• Given passage:
# Question for car guys.



## hal9001 (May 28, 2008)

I'm not much of a car guy myself but need help IDing this car. And is there a kit of it? Preferably 1/24-25. It's from the movie Topper. Fun movie to watch!

Thanks for your help,
Carl-


----------



## Kit (Jul 9, 2009)

One of my favorites! That was a custom car built for the movie, Google reveals. I've never seen it modeled.


----------



## hal9001 (May 28, 2008)

Kit said:


> One of my favorites! That was a custom car built for the movie, Google reveals. I've never seen it modeled.


Well crap! To show my ignorance, I thought it was a real car! I always admired that car ever time I watch the movie.

Thanks for the info Kit!

Carl-


----------



## fire91bird (Feb 3, 2008)

Wow, that is pretty neat.


----------



## Owen E Oulton (Jan 6, 2012)

hal9001 said:


> Well crap! To show my ignorance, I thought it was a real car! I always admired that car ever time I watch the movie.
> 
> Thanks for the info Kit!
> 
> Carl-


It _*IS*_ a real car. True, it's a one-off custom, but it was real. No CGI or model shots.


----------



## hal9001 (May 28, 2008)

Owen E Oulton said:


> It _*IS*_ a real car. True, it's a one-off custom, but it was real. No CGI or model shots.


Real as in production vehicle is what I meant.

Carl-


----------



## RMC (Aug 11, 2004)

it looks like a pierce arrow


----------



## Zombie_61 (Apr 21, 2004)

According to IMCDB.org, it is indeed a one-off custom built by the Bohman & Schwartz Company of Pasadena, based on a 1937 Buick Century chassis.

That being said, if you'd like to build a model of the car your best bet would probably be to get Lindberg's 1/25 scale '37 Cord Convertible kit and modify it.


----------



## hal9001 (May 28, 2008)

Zombie_61 said:


> According to IMCDB.org, it is indeed a one-off custom built by the Bohman & Schwartz Company of Pasadena, based on a 1937 Buick Century chassis.
> 
> That being said, if you'd like to build a model of the car your best bet would probably be to get Lindberg's 1/25 scale '37 Cord Convertible kit and modify it.


Zombie, that's a good idea! But, like I said, I'm not much of a car guy and that's much more work than I'm interested in. If there were an off the shelf kit I'd get one for sure!

Thanks for the effort in finding and posting this kit though,
Carl-


----------



## Zombie_61 (Apr 21, 2004)

My pleasure Carl. Isn't that one of the reasons we all come here?


----------

• Exercise tasks:
**a.** Return the stretch of the Topper car thread from "Thanks for the effort" through "all come here?", copied word for word.
**b.** Answer these from the Topper car thread:
(i) What kit scale did hal9001 say he preferred?
(ii) According to IMCDB.org, which company built the car?
(iii) Which kit did Zombie_61 suggest modifying to model the car?

• Dataset extract:
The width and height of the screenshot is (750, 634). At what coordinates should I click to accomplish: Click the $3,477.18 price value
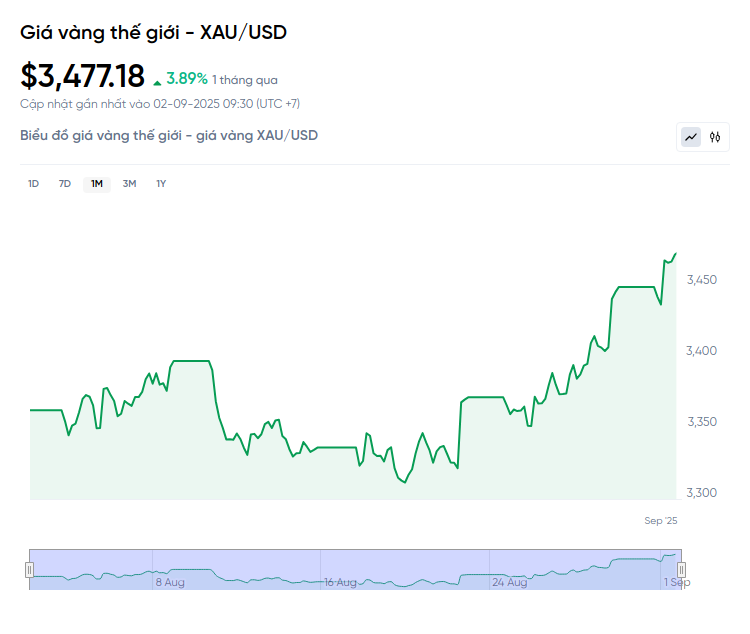pos(82,75)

• Solutions:
**a.**
Thanks for the effort in finding and posting this kit though,
Carl-


----------



## Zombie_61 (Apr 21, 2004)

My pleasure Carl. Isn't that one of the reasons we all come here?

**b.**
(i) 1/24-25
(ii) The Bohman & Schwartz Company of Pasadena
(iii) Lindberg's 1/25 scale '37 Cord Convertible kit